**What you should do**
Duplicate the stretch from "This type of" through "as a physicist." in the post about the dorm-room fusion reactor below.

**Supplied text**
Monday, December 22, 2008

Glow in the Dark Toys

Back when I was in college the only thing you were likely to find in a dorm room that glowed in the dark was a black light poster. Or a doobie. Now here's a guy named Andrew Seltzman who graduated this year from Georgia Tech and what's he got in his dorm room? A fusion reactor! Yes, that's right. He built a fusion reactor in his dorm room. Here's a picture of the deuterium ion injector parts all laid out on his bed:

And here's the assembled machine:

He tried a couple of test runs with no fuel just to prove it was generating a plasma. But before he actually fired up the fusion reaction he moved it to a lab in the nuclear engineering building. Here's a picture of the deuterium plasma of the reactor in actual operation, generating neutrons:

This type of device is called a fusor and it is simple enough that several dozen very accomplished amateurs have been able to build one. Andrew Seltzman actually built his first fusor in high school. His new one is pretty sophisticated. It has a liquid cooled grid electrode and an ion injector. My hat is off to him and I hope he has a brilliant career as a physicist.

**Dataset entries**
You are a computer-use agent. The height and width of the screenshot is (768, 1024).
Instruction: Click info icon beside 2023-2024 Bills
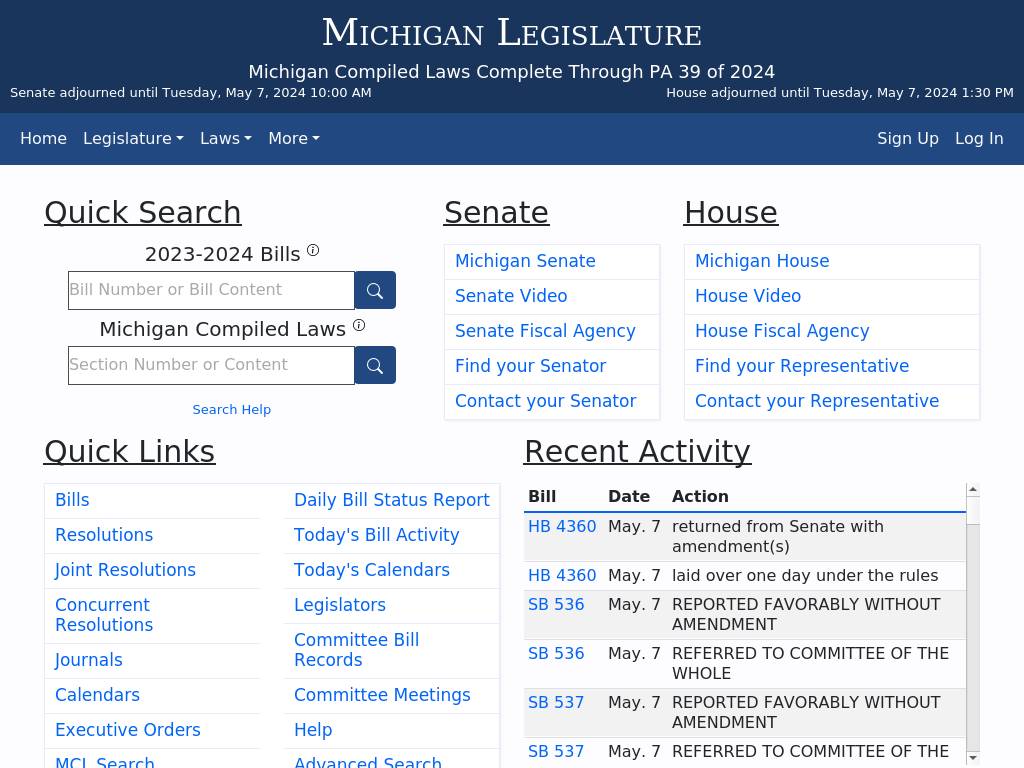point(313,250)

---

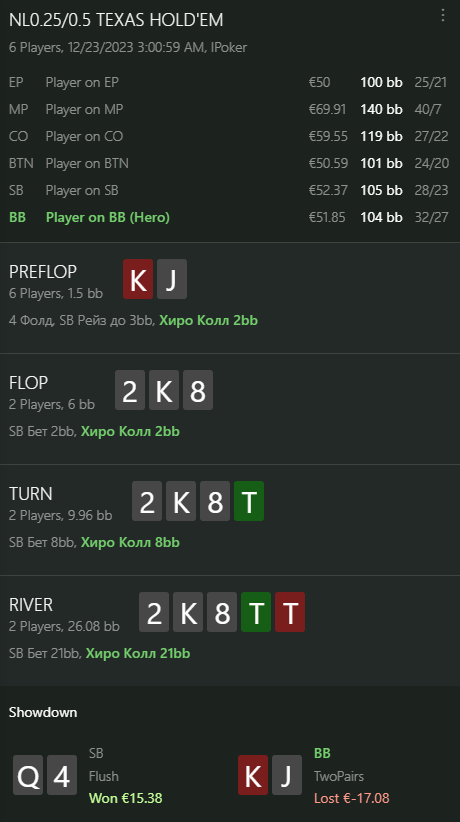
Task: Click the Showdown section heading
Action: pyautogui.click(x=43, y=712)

**Exercise output**
This type of device is called a fusor and it is simple enough that several dozen very accomplished amateurs have been able to build one. Andrew Seltzman actually built his first fusor in high school. His new one is pretty sophisticated. It has a liquid cooled grid electrode and an ion injector. My hat is off to him and I hope he has a brilliant career as a physicist.